Further, only a portion of those nodes are actually available for your workloads. In addition to your containers, nodes also run operating systems (e.g. Container Optimized OS), and several top-priority system-level Kubernetes system components. Cloud providers also often run additional services on your Kubernetes nodes. All of those chew up resources. So depending on your node capacity, a sizable chunk of your node isn’t even available to use, yet you are still paying for the whole thing.

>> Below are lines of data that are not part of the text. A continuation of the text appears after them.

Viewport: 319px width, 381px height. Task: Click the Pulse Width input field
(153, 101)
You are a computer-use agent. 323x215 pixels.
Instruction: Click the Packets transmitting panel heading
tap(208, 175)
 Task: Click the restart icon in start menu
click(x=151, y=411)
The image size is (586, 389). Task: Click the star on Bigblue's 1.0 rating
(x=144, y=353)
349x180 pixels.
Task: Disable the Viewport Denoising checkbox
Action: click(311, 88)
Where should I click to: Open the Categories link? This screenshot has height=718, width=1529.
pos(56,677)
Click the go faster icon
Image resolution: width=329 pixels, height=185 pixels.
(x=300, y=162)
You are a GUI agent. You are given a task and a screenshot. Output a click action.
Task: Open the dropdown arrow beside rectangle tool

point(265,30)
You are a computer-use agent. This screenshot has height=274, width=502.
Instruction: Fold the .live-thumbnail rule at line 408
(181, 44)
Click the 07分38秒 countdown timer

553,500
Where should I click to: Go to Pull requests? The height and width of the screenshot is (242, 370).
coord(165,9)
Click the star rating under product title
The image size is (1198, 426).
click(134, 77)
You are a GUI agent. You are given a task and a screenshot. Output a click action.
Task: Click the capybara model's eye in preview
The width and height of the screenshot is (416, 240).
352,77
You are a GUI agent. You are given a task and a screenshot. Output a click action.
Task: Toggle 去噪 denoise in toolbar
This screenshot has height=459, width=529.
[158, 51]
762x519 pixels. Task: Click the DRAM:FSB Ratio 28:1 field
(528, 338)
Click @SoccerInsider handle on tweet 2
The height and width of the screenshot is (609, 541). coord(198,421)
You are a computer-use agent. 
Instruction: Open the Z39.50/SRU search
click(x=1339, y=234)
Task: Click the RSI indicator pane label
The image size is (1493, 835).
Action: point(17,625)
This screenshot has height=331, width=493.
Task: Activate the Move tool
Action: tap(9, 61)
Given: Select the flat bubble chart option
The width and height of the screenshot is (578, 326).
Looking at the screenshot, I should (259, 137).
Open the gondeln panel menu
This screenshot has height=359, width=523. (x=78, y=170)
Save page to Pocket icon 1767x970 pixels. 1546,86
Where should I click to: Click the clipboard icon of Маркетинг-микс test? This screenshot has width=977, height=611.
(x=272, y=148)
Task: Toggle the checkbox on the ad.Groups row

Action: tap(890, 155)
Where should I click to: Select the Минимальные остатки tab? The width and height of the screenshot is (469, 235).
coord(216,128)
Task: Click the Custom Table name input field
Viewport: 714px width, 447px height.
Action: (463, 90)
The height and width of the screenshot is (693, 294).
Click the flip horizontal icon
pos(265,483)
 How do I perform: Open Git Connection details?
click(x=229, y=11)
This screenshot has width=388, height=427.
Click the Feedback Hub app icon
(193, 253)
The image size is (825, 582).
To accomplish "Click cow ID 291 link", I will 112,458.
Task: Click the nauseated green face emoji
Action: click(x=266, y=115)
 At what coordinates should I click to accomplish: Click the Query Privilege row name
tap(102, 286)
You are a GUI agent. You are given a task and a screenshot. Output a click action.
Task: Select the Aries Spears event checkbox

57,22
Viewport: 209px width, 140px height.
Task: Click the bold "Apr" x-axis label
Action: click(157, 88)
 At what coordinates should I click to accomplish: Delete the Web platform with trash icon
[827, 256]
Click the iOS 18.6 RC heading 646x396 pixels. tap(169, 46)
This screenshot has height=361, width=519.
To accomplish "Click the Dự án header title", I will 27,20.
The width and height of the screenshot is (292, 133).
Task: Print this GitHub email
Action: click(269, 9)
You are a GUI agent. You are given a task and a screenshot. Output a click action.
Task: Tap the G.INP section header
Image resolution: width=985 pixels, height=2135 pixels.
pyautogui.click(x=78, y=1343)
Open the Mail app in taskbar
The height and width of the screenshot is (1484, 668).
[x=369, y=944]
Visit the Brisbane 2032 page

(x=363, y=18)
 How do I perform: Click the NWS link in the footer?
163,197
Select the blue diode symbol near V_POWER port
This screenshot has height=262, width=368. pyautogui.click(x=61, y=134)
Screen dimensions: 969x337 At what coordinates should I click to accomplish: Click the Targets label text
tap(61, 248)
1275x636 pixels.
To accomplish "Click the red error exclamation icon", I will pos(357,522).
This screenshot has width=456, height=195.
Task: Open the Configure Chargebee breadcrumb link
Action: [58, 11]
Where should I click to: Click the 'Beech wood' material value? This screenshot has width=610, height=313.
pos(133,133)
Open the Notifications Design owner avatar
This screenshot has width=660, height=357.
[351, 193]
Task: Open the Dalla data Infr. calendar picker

Even if you weren’t paying for all these system-level resources, it would still be challenging to cost-optimize a traditional managed Kubernetes environment. If you think of nodes as “bins” of resources, then “bin packing” is the art of efficiently running your workloads in the available node capacity. Since a node has finite resources, you have to carefully consider the shape and size of your provisioned nodes to match your workload resource requirements. In practice, this is difficult to do well consistently; you have to balance leaving enough headroom for scale events and keep on top of workload changes like scaling and pod lifecycle.

GKE Autopilot pricing model 

So, having established that you’re likely not bin packing your Kubernetes clusters anywhere near 100% efficiency, what’s the alternative? GKE Autopilot mode provides a novel approach: pay only for the resources your workload requests, and leave the bin-packing to GKE. In this model, each workload specifies the resources it needs — the machine family type, CPU, GPU, memory, storage, spot, etc. — and you only pay for those requested resources while the workload is running.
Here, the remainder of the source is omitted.